Broussard patrolled first base for most of the 2005 season as he was again Eric Wedge's first baseman against right-handed pitchers. He had an inconsistent offensive season, but came on over the last six weeks of the season to post a career-high 19 homers in 142 games. On the year he made 112 starts at first base and two starts at the designated hitter spot. At first base he compiled a fielding percentage of .992 in 138 games at first base, the seventh best mark among league first basemen.

===Seattle Mariners===
Broussard went on to have a successful stint with the Indians, and was traded to the Seattle Mariners on July 26, 2006, for outfielder Shin-Soo Choo and a player to be named later (who turned out to be minor leaguer Shawn Nottingham). Broussard hit his career-best 20th home run of the season on September 10. He had four hits for the third time of the season in that game. The other two times came when he was with the Indians. Broussard hit a home run in his first game with the Mariners.
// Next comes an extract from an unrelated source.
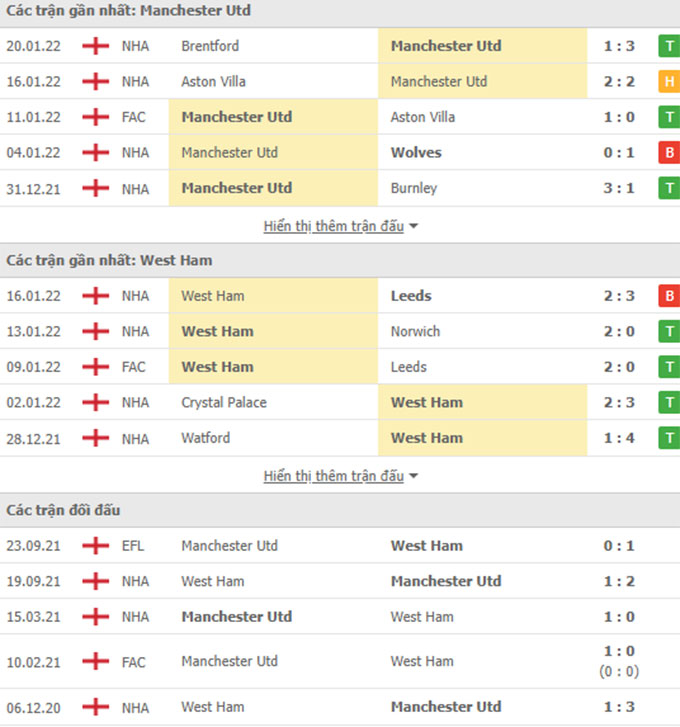Click the 3 : 1 score in the Burnley match
The image size is (680, 727).
(x=620, y=188)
On April 21, 2007, he hit the first pinch hit grand slam in Seattle Mariners history in a 7–6 loss to the Los Angeles Angels. On May 5, 2007, he hit a home run in the 8th inning against Chien-Ming Wang, to break up a perfect game with only five outs to go.

===Texas Rangers===
On December 12, 2007, Broussard was traded to the Texas Rangers for infielder Tug Hulett. Broussard agreed to a one-year contract worth $3.85 million avoiding arbitration.

On May 8, 2008, Broussard was designated for assignment by the Rangers, and on May 15, he was released.
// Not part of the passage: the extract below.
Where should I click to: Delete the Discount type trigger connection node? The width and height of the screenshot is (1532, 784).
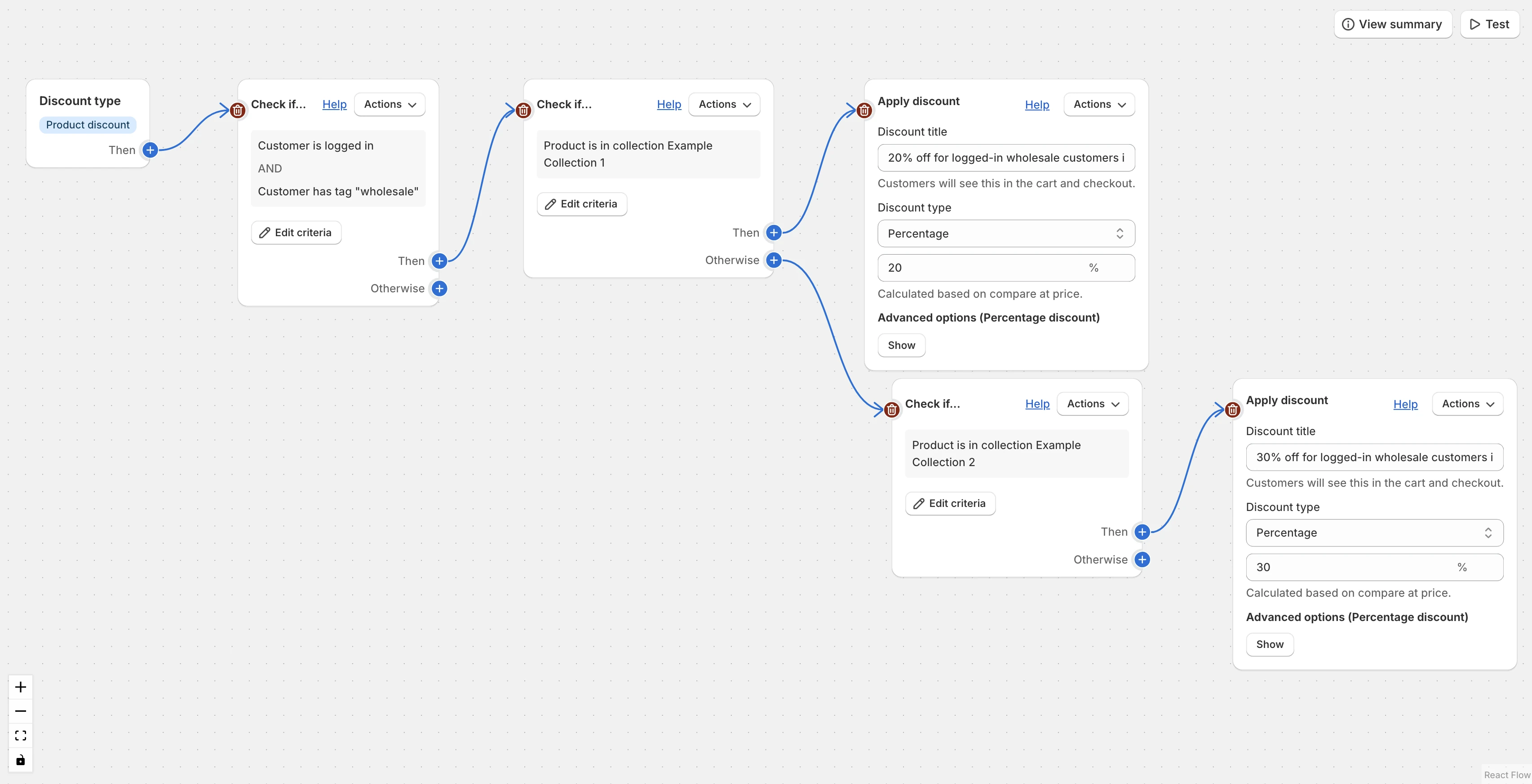click(x=237, y=110)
===Yankees, Cubs, and White Sox (minors)===
On May 27, Broussard signed a minor league contract with the New York Yankees, but was released on June 10. He signed a minor league deal with the Chicago Cubs on June 12. He returned to the Yankees on July 4 and became a free agent after the season.

On February 10, 2009, he signed a minor league deal with the Chicago White Sox but was released soon after. He later retired.
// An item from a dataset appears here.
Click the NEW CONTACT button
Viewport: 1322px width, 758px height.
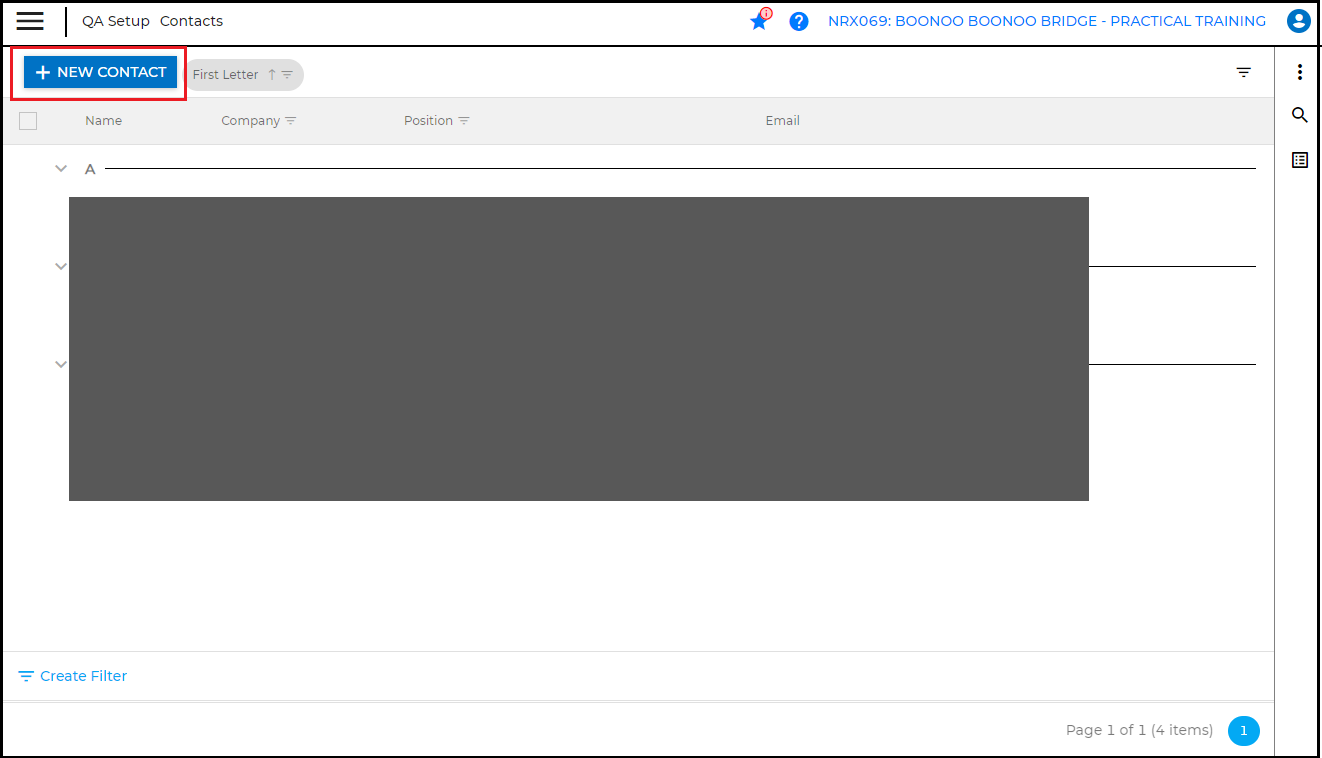pyautogui.click(x=98, y=72)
Broussard played in 2013 with the Diablos Rojos del México of the Mexican League.

==Legacy==
Broussard is one of only five MLB players to hit two pinch-hit grand slams in the same season. The others are Davey Johnson of the Philadelphia Phillies, Mike Ivie of the San Francisco Giants, Darryl Strawberry of the New York Yankees, and Brooks Conrad of the Atlanta Braves.

==Music career==

Broussard started playing guitar at the age of 15 and played in a grunge cover band while attending college. Despite playing baseball left-handed, Broussard plays the guitar right-handed.

===Oh Say Can You Sing?===
Broussard got his professional music career start after appearing on the album, Oh Say Can You Sing?, a compilation of Major League Baseball players singing their favorite songs. Other big league players on the album included Jimmy Rollins, Sean Casey and Ozzie Smith.

===Ben Broussard===

He released a self-titled debut album in 2005. Two of his songs were featured in 2005 episodes of A&E's series Dog The Bounty Hunter.

His songs 105 and Hold on To Me were featured in episodes of The N network's South of Nowhere. Deep, another of his songs, was used in a commercial advertising the show.

===Renovated===
Broussard released his second full-length album, Renovated in 2009. Broussard said this about changing his career path to a professional musician:

I guess we all have that competitive fire inside. It's like a six-, eight-month grind, You have to have a mind-set to battle through things. I felt my tank was low. I went to Chicago to make the big-league club and that didn't work out. I started to wonder, 'Is this really what I want to do?' It wasn't just because I was in Charlotte.

===Discography===
- Oh Say Can You Sing? (2005)
- Ben Broussard (2005)
- Renovated (2009)

==Personal life==
Broussard resides in Austin, Texas, during the off season. He is married with two daughters. Broussard is a Christian.